At UniCredit Fleet Management, the crisis depressed general demand for operative leasing as companies, in an effort to reduce their operating costs, prolonged existing rental contracts or completely terminated rental of cars.
“In spite of the general decline on the leasing market, UniCredit Fleet Management administers more than 2,300 cars for its clients,” said Chachaľák.
In 2009, Lease Plan Slovakia B.V. topped the operative leasing chart of ALS, with aggregate acquisition costs excluding VAT of €18.965 million. It was followed by UniCredit Leasing Slovakia (including UniCredit Fleet Management), with €14.313 million; and ČSOB Leasing, with €11.463 million.
In ČSOB Leasing, according to Frický, acquisitions of vehicles for large companies were halted as part of savings measures, which reflected negatively on its operative leasing results.
Operative leasing’s share of the total financing market reached 7 percent in 2009. Leasing companies financed 4,540 client investment needs via operative leasing, and aggregate acquisition costs were almost €108 million. Two-thirds of clients were businesses active in services and among the rest, companies from various sectors of industry and construction were especially prevalent, according to ALS.
Of the main leased commodities, commercial vehicles and machinery and equipment reported a drop identical to that of the whole operative leasing market, 30 percent. The passenger-car segment reported a drop as deep as 39 percent, caused, according to Horváth, by the general drop in the price of cars due to last year’s car-scrapping bonus scheme and thus an increased willingness by companies to buy cars for cash or, compared with the past, to completely halt renewal of company fleets.
On the other hand, operative leasing of trucks decreased by ‘only’ 23 percent.

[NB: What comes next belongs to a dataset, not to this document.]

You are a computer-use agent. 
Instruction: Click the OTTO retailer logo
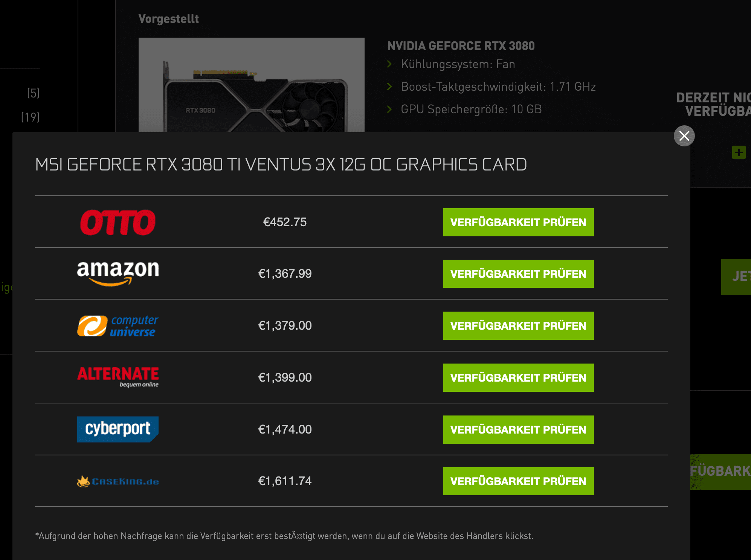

“The reason is the already mentioned economic uncertainty in 2009, when a businessman, under insecurity of orders, was not able to guarantee to a leasing company a transportation contract for the period of time identical with the normal lifetime of a vehicle, which is three to four years,” said Horváth. “Thus last year’s decision of clients to finance trucks or trailers or semi-trailers via operative leasing was logical and reflected the perception of the company’s current situation.”
According to Horváth, this fact was documented by the duration of financing via operative leasing, which in the segment of up to two years increased by 9 percent year-on-year. By contrast, longer periods of financing via operative leasing decreased significantly.
With regards to the composition of commodities for which Slovak companies use operative leasing, this is comparable with the general situation in Europe. So passenger cars account for almost one half and the remaining large commodities such as commercial vehicles, machinery and equipment, and trucks are represented by approximately the same shares, according to Horváth.
2010 and future expectations
Based on results ALS collected for the first quarter of 2010, operative leasing decreased moderately, by 2.7 percent, while the general leasing market dropped by 8 percent year-on-year. But the development in individual commodities differed.
“This year should be, from the viewpoint of financing via operative leasing, a reversal compared with 2009,” said Horváth. “In the future we expect a gradual increase in financing in companies via operative leasing, and to get closer in terms of the share of this product to the number common for the more developed parts of Europe.”